CrateDB Cloud Stack

Metric

Target

RPO

0 (No Data kept in cloud stack itself).

RTO

1 hour

Recovery of CrateDB Cloud apps depends on the k8s cluster that you need to be recovered. The main “production” cluster (for https://console.cratedb.cloud) is aks1.westeurope.azure. This cluster has the following applications deployed:

  1. cloud - basic setup for the cloud stack (namespaces, some secrets, …).

  2. cloud-agent - an API receiving commands to perform operations on clusters and projects.

  3. cloud-api - the main API.

  4. cloud-gateway - The oAuth2 gateway that is used by ingress-nginx to perform auth.

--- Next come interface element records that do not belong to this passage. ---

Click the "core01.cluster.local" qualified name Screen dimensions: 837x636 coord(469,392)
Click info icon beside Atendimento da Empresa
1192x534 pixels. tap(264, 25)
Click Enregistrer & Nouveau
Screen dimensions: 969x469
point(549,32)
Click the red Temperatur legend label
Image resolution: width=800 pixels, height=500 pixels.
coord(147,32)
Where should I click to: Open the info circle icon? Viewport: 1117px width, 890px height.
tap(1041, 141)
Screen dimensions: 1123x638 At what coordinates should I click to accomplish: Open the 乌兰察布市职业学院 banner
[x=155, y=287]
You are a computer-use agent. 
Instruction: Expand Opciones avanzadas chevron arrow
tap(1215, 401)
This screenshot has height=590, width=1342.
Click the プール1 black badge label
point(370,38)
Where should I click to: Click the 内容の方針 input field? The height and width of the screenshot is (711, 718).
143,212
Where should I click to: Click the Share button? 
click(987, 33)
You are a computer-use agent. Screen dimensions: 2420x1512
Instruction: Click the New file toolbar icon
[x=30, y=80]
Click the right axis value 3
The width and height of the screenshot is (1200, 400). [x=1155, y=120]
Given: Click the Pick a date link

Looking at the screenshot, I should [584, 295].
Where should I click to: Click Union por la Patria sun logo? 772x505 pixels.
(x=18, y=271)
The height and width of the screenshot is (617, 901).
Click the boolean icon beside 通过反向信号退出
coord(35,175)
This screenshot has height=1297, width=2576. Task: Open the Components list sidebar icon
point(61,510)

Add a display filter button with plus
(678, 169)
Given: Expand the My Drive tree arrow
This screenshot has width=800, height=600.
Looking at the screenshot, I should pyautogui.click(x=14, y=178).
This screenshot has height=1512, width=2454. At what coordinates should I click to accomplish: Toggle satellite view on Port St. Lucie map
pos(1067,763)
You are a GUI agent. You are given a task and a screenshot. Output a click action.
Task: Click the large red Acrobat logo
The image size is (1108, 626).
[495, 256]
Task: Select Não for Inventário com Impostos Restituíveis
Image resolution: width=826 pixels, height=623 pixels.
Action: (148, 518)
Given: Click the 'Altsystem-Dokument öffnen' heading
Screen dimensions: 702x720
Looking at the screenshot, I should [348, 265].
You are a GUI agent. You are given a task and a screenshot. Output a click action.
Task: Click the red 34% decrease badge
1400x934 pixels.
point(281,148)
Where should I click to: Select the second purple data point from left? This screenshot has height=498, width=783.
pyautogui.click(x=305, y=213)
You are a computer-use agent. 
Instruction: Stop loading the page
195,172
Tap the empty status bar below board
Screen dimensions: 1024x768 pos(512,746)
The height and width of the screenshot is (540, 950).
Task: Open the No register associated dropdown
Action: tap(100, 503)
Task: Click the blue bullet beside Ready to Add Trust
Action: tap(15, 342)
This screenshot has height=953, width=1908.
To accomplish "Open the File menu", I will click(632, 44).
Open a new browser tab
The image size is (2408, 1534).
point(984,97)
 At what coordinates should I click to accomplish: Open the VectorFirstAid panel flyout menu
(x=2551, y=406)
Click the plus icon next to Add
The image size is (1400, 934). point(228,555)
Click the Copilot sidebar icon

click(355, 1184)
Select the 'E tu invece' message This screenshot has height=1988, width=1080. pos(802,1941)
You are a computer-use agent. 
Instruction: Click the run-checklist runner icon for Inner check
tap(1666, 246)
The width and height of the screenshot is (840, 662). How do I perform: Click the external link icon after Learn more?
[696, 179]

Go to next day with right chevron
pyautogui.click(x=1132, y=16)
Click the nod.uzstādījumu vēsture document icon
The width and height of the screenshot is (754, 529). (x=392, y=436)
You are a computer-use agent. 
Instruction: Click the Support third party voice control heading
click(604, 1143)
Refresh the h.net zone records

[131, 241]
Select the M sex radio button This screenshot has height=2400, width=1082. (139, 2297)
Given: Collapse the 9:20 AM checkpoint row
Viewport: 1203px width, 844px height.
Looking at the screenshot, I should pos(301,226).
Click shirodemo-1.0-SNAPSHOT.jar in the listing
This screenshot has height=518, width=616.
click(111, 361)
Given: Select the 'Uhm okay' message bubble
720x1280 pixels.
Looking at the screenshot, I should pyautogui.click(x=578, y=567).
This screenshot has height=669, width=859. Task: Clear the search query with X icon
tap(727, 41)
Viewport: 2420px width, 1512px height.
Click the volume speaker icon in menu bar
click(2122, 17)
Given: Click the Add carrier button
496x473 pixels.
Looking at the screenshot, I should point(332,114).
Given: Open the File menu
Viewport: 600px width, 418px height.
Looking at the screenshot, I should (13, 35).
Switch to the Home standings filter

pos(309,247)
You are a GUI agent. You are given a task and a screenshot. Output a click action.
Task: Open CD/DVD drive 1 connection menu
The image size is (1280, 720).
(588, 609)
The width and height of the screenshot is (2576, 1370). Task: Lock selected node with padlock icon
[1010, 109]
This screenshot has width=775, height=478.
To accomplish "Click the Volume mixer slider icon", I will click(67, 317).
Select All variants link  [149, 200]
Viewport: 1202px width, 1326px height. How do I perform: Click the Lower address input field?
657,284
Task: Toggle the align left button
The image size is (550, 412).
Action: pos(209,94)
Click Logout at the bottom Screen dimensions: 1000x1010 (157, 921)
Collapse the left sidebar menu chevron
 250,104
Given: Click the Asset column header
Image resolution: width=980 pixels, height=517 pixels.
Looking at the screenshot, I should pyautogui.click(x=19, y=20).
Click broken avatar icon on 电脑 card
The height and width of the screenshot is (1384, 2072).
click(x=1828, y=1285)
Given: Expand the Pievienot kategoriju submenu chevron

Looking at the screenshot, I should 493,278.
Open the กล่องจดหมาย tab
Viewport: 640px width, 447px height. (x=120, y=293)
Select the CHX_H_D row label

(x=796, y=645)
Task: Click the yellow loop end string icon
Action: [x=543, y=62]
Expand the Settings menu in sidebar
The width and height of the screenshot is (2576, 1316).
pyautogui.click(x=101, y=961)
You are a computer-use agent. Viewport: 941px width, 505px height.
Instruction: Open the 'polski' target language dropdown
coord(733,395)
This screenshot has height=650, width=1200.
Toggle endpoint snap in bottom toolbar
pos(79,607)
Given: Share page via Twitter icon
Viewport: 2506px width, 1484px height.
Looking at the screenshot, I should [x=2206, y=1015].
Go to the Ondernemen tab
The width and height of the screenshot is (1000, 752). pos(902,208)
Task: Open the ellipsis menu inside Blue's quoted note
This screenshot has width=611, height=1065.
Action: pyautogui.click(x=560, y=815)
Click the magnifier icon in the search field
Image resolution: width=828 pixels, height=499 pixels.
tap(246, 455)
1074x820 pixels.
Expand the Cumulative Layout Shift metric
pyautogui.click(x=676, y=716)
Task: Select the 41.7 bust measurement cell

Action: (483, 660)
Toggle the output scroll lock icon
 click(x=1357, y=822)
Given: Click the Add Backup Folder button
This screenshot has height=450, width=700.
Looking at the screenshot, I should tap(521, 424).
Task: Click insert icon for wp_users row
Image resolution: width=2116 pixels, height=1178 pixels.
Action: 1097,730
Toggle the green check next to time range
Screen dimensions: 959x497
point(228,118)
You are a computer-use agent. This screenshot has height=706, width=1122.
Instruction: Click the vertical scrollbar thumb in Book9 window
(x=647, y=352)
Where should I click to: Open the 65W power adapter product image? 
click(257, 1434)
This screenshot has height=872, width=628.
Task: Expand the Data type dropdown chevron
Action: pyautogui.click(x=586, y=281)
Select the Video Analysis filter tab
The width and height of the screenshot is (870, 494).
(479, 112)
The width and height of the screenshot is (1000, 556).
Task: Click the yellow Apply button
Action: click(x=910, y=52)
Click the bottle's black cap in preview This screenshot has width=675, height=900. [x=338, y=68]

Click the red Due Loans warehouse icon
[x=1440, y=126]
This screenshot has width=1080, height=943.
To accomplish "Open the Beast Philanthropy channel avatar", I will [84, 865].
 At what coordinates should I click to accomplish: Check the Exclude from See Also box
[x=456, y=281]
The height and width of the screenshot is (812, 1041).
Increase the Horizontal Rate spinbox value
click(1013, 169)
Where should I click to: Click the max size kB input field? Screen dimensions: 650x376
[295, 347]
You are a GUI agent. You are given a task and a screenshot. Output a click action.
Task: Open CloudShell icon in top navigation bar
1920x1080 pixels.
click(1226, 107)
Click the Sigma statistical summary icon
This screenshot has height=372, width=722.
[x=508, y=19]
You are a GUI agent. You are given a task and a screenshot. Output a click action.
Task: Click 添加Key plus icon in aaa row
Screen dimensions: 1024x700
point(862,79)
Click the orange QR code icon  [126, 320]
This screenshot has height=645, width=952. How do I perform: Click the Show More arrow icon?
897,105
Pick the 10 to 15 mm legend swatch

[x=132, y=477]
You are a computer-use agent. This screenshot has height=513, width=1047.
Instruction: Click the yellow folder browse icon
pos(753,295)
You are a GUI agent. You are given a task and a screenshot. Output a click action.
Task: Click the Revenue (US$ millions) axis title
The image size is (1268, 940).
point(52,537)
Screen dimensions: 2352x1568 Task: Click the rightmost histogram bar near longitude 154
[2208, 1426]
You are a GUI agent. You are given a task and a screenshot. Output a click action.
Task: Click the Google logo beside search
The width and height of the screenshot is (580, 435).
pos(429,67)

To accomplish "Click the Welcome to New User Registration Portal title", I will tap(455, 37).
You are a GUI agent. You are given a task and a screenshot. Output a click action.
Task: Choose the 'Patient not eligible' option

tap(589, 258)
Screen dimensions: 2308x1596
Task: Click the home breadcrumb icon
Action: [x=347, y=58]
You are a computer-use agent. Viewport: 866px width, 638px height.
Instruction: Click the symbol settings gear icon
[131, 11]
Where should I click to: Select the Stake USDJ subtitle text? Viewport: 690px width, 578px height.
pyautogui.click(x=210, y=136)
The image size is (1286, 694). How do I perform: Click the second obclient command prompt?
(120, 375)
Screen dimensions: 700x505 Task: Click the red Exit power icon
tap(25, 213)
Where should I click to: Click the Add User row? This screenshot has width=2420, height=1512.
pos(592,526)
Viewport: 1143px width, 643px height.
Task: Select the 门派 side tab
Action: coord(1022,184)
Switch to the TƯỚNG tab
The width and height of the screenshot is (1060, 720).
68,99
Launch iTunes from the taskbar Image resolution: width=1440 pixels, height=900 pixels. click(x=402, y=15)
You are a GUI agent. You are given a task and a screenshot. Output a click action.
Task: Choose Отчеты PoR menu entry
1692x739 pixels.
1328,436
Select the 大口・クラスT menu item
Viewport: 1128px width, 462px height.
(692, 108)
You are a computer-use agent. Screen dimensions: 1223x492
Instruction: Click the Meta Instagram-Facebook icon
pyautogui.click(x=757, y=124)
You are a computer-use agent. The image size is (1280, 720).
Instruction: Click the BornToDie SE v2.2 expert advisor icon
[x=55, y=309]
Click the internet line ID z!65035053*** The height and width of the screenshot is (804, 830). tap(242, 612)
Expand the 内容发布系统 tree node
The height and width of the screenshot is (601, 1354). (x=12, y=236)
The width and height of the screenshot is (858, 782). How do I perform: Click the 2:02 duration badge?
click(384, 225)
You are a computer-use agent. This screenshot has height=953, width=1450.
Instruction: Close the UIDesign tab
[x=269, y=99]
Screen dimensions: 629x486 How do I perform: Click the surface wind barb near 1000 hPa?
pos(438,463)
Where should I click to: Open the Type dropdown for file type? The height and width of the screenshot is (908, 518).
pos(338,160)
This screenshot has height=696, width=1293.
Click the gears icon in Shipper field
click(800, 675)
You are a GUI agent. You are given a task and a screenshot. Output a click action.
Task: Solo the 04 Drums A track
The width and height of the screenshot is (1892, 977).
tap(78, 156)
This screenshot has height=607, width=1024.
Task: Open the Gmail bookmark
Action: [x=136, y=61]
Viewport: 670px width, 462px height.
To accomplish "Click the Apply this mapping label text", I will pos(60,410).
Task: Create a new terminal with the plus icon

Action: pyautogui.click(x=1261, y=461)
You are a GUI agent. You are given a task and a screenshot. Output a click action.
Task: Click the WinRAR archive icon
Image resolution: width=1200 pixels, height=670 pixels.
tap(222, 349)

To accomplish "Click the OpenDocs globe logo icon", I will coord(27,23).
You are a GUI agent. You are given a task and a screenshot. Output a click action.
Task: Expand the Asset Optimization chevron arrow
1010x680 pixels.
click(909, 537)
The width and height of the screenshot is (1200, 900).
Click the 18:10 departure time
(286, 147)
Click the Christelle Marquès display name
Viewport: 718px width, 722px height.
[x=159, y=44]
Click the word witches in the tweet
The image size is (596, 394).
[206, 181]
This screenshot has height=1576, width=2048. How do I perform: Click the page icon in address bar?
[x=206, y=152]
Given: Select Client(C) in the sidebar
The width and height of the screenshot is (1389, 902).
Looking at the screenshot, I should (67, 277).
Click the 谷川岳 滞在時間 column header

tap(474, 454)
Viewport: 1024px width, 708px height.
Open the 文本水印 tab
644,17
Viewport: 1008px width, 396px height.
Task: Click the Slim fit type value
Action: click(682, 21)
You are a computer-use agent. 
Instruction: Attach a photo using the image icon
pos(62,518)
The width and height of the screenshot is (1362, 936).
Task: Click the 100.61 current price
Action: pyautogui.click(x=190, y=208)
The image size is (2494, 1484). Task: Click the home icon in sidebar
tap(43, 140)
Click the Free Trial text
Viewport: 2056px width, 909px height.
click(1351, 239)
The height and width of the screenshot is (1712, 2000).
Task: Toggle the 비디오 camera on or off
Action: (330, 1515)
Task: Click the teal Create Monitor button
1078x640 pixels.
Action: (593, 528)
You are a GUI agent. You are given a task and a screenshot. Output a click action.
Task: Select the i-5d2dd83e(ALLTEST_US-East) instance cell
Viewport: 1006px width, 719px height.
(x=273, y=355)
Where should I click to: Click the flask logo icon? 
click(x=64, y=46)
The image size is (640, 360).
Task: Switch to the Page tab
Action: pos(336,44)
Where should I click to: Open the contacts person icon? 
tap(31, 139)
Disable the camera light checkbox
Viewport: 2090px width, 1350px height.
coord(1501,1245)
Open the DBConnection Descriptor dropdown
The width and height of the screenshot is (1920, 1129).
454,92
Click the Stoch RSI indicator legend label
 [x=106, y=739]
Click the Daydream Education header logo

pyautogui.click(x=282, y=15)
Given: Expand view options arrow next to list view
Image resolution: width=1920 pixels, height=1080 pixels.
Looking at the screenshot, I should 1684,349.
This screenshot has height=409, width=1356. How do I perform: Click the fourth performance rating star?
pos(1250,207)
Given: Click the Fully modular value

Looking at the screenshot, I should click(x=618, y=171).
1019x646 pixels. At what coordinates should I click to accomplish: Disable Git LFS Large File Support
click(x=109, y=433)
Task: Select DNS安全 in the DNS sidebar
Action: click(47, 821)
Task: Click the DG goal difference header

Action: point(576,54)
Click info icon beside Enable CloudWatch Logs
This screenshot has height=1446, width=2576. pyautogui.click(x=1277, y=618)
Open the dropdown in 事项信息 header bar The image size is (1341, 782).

  5. cloud-k8s-operator - The k8s operator responsible for CrateDB Cloud Projects.

  6. cloud-telemetry - Prometheus and Alertmanager.

  7. cloud-ui - self-explanatory

  8. crate-operator - The k8s operator responsible for CrateDB Cloud Clusters.

Other clusters (i.e. aks1.eastus2.azure, eks1.eu-west-1.aws) contain the following:

  1. cloud

  2. cloud-k8s-operator

  3. cloud-telemetry

  4. crate-operator

If any of these services is lost, recovering them is a matter of re-deploying the right version from the corresponding Jenkins jobs for each app.

cloud must be deployed first, followed by other apps in any sequence.

Which versions to deploy?

If an app has been lost completely (for some reason), or the cluster is being re-deployed from scratch, it might not be clear what version needs to be deployed. Fortunately, deployments always happen shortly after a tag has been created, so one can safely assume that deploying the latest tag in Git is safe.